» **Your goal**
Some lines of the records below include the word "will". Report how many, and write nothing besides the number.

--*--

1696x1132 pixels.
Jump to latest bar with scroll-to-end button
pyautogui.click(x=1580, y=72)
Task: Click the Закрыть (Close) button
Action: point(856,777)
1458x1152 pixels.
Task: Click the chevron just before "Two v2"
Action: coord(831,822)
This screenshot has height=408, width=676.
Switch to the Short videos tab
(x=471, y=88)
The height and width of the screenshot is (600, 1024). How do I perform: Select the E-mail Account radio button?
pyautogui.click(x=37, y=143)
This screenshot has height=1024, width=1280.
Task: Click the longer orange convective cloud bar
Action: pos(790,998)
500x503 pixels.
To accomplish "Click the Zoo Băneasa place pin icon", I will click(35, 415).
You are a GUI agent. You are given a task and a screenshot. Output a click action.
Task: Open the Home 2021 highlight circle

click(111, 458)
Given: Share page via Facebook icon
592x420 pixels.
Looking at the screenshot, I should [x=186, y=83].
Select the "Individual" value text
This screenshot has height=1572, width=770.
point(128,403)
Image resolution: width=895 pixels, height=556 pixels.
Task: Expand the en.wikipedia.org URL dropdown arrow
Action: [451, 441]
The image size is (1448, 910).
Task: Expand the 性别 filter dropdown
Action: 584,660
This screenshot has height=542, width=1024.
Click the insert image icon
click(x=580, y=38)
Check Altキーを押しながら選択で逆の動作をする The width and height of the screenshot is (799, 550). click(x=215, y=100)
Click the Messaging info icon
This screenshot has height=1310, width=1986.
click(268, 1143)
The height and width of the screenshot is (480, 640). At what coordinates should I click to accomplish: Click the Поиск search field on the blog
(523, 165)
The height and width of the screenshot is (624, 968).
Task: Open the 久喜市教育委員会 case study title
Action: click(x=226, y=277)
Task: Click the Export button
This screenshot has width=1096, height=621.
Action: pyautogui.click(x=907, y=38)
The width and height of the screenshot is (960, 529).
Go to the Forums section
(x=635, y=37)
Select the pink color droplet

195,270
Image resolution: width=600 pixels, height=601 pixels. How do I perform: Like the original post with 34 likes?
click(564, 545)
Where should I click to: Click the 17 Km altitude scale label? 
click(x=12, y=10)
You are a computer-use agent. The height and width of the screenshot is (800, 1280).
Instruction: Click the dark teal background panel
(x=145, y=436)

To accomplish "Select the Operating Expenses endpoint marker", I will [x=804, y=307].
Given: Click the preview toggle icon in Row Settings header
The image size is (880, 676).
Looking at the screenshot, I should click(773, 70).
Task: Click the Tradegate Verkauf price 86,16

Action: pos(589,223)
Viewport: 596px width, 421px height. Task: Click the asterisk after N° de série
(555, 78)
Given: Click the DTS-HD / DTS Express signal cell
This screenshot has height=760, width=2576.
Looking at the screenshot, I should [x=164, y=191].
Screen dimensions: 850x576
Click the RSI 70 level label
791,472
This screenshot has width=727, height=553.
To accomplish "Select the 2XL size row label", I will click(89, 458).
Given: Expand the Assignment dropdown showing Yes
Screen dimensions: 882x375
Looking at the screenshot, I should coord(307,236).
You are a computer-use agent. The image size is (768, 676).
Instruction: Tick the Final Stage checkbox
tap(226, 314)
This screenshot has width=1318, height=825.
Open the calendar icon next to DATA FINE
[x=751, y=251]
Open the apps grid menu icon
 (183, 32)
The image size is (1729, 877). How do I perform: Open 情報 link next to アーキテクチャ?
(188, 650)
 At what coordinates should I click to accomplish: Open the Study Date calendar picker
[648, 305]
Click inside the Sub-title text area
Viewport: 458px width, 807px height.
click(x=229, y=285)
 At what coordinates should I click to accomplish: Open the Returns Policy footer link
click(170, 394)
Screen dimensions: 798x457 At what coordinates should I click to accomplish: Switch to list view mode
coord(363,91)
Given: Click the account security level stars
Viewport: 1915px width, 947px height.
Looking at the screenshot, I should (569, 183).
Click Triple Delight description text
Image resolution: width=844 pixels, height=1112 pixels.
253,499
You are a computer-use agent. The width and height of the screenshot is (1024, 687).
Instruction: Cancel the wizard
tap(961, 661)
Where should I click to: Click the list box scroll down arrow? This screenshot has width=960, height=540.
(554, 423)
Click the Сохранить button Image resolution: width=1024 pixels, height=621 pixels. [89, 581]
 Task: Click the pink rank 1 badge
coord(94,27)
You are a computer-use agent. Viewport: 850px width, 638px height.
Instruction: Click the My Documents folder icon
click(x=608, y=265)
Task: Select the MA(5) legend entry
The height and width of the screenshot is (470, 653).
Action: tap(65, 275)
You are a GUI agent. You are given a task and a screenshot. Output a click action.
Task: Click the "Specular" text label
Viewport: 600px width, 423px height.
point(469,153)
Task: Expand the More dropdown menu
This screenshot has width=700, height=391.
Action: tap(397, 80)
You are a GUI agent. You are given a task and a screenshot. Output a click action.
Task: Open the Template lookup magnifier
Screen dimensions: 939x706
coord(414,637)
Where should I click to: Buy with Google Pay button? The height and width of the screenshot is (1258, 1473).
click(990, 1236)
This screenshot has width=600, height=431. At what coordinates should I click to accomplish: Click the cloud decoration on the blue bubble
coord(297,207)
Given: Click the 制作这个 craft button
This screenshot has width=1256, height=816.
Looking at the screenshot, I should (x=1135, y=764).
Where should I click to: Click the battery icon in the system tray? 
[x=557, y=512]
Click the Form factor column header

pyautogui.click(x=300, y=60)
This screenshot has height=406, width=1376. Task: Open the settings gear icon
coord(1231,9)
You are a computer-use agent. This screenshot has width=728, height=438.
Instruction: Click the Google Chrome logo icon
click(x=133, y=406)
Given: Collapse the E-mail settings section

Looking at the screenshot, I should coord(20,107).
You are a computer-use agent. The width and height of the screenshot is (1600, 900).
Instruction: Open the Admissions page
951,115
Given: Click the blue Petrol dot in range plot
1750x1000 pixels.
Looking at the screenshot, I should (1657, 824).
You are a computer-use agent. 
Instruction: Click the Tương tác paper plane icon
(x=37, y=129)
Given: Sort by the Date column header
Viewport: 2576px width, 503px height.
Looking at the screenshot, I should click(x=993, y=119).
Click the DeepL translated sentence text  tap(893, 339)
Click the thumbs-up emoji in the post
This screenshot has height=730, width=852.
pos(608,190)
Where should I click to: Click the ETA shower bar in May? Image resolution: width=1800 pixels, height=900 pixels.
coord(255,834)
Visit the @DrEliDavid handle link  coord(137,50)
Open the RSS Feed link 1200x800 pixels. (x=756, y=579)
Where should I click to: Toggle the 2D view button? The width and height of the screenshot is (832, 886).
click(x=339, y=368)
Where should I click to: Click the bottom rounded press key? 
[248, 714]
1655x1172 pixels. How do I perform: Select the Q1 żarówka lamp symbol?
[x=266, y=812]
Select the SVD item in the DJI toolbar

--*--

» **Written solution**
3